So, after all that, what else am i doing to help my savings? 
I'm doing 'nothing new in June.' The Salvo's did something like this not long ago. Encouraged people to buy less, think about their spending. I often try to do a 'no more clothes til the school holidays' too. This month, however, is nothing that's not a consumable. No clothes, no books, no DVDs, no CDs. Concerts, dinners, groceries are ok, i like my lifestyle and can really afford to maintain it that way. But i'm trying to curb that spending too. Basically means i stop browsing ModCloth and Book Depository. I say no to Kali when she asks me to Chadstone on the weekends. I do not need any more clothes. They're pouring out of my wardrobe and Steve doesn't care if he's seen all my clothes before. He's not going to dump me if i wear the same dress a couple of times or i don't have new lingerie to surprise him with. 

I've also cut back on frivolous subscriptions. I was subscribed to Kings Tribune, The New Yorker on my iPad and Last.Fm. All three things which had their uses and were interesting but i just didn't read them or use them enough to warrant the money. I cut back on some charity, but hope to pick it up later (sorry Doctors Without Borders). 

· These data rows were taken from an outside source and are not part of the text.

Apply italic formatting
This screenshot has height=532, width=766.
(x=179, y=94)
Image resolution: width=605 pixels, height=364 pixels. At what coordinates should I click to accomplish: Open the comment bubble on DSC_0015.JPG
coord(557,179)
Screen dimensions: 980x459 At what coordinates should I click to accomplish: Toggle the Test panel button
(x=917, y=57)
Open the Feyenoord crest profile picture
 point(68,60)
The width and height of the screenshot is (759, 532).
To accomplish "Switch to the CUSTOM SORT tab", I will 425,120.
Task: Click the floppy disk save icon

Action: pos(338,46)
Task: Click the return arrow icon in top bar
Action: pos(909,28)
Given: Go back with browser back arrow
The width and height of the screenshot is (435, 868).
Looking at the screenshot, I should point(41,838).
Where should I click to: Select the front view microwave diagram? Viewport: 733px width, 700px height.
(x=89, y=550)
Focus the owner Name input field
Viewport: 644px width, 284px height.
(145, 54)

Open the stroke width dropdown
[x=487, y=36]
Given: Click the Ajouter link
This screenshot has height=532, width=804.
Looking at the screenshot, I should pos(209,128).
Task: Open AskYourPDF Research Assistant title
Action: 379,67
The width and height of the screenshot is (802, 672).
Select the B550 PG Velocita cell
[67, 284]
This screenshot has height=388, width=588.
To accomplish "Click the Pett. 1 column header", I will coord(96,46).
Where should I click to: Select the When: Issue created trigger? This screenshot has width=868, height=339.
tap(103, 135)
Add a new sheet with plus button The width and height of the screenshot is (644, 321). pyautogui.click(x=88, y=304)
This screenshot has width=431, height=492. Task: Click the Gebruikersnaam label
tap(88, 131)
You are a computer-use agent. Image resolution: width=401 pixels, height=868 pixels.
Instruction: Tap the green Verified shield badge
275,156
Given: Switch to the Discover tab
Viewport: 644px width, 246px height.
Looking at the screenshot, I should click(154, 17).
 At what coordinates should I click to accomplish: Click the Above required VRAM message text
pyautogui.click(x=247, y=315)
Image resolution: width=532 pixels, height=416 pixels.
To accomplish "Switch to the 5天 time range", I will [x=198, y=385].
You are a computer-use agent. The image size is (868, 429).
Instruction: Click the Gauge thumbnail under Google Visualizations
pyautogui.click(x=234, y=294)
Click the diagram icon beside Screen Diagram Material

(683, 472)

At the same time, i'm continuing the decluttering. Every time i come back from Steve's neat, clean little flat i'm angry at my own for being cluttered and full of stuff i don't touch, don't need or don't wear. My local Opp Shops have received lots of my donations, and will continue to get more. I'm just training myself to want less stuff. Coz it is want. I don't need it. I tell myself that i need it. That i need new black boots or flats or winter dresses because i don't have any or the ones i have are falling apart. That may be true, but is there something else in my wardrobe that will work. Probably. I trained myself to want less food, to need less food, i can train myself to want less stuff. I've never been into "fashion" exactly, and in the last two years I've learnt even more to dress to my body and what flatters me, what's "in" be dammed. I want to enjoy experiences, not stuff. The best moments this year have been that, finding new breakfast places, to having macarons, to seeing Dashboard live again, to laying in the sun on a friday afternoon with the girls or being wrapped up in bed with Steve sleepy on a Sunday morning. THEY have been the best things this year. Not that dress, or those shoes. They probably never will be the best things, even if they are on sale. So it's training myself, that's all it is. Training myself that want and need are different and Mel, you really don't need that. 


Friday 13 April 2012

Things i wish i didn't have to worry about

Comedy Festival is my favourite time of the year. With the delightfully warmer weather, it's made it more relaxed and meant that i spend more time around the city and less around my suburbs later at night than i would in non-festival times. And doing that means that I'm faced with the dilemma i know many women face 'late night tram or taxi?' 
Why is this a dilemma for me, and many women? Because it's a question of which is going to be less of a risk to my safety. 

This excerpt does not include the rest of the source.